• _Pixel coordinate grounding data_
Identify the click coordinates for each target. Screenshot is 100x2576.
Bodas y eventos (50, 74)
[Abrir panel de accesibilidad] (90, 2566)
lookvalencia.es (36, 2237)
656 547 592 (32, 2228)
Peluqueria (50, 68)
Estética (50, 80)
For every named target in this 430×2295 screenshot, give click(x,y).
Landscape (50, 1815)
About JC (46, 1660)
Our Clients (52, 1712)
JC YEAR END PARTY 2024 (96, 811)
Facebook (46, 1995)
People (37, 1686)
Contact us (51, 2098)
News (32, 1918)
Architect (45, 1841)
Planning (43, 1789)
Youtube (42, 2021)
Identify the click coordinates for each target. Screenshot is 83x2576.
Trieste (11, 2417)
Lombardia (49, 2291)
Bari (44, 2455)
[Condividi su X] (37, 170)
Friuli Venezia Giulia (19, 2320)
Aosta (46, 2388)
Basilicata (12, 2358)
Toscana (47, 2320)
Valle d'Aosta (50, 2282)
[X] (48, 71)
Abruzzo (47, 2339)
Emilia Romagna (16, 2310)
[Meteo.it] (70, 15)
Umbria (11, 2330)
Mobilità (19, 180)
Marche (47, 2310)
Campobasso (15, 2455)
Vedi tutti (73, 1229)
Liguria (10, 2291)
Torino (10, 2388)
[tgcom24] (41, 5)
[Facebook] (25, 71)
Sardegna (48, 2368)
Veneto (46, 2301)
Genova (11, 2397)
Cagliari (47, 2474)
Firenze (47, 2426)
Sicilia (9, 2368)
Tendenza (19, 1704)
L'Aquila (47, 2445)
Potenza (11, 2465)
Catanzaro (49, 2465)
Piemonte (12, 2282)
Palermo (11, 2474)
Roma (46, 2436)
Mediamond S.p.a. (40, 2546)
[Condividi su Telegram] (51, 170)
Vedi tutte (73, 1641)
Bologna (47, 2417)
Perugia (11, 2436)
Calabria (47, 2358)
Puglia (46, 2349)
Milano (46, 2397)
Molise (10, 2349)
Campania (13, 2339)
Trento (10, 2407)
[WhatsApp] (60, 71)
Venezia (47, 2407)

• _Problem to work on_
A verbatim copy of every record is what you should return.

• _Solved problem_
Identify the click coordinates for each target. Screenshot is 100x2576.
Bodas y eventos (50, 74)
[Abrir panel de accesibilidad] (90, 2566)
lookvalencia.es (36, 2237)
656 547 592 (32, 2228)
Peluqueria (50, 68)
Estética (50, 80)
For every named target in this 430×2295 screenshot, give click(x,y).
Landscape (50, 1815)
About JC (46, 1660)
Our Clients (52, 1712)
JC YEAR END PARTY 2024 (96, 811)
Facebook (46, 1995)
People (37, 1686)
Contact us (51, 2098)
News (32, 1918)
Architect (45, 1841)
Planning (43, 1789)
Youtube (42, 2021)
Identify the click coordinates for each target. Screenshot is 83x2576.
Trieste (11, 2417)
Lombardia (49, 2291)
Bari (44, 2455)
[Condividi su X] (37, 170)
Friuli Venezia Giulia (19, 2320)
Aosta (46, 2388)
Basilicata (12, 2358)
Toscana (47, 2320)
Valle d'Aosta (50, 2282)
[X] (48, 71)
Abruzzo (47, 2339)
Emilia Romagna (16, 2310)
[Meteo.it] (70, 15)
Umbria (11, 2330)
Mobilità (19, 180)
Marche (47, 2310)
Campobasso (15, 2455)
Vedi tutti (73, 1229)
Liguria (10, 2291)
Torino (10, 2388)
[tgcom24] (41, 5)
[Facebook] (25, 71)
Sardegna (48, 2368)
Veneto (46, 2301)
Genova (11, 2397)
Cagliari (47, 2474)
Firenze (47, 2426)
Sicilia (9, 2368)
Tendenza (19, 1704)
L'Aquila (47, 2445)
Potenza (11, 2465)
Catanzaro (49, 2465)
Piemonte (12, 2282)
Palermo (11, 2474)
Roma (46, 2436)
Mediamond S.p.a. (40, 2546)
[Condividi su Telegram] (51, 170)
Vedi tutte (73, 1641)
Bologna (47, 2417)
Perugia (11, 2436)
Calabria (47, 2358)
Puglia (46, 2349)
Milano (46, 2397)
Molise (10, 2349)
Campania (13, 2339)
Trento (10, 2407)
[WhatsApp] (60, 71)
Venezia (47, 2407)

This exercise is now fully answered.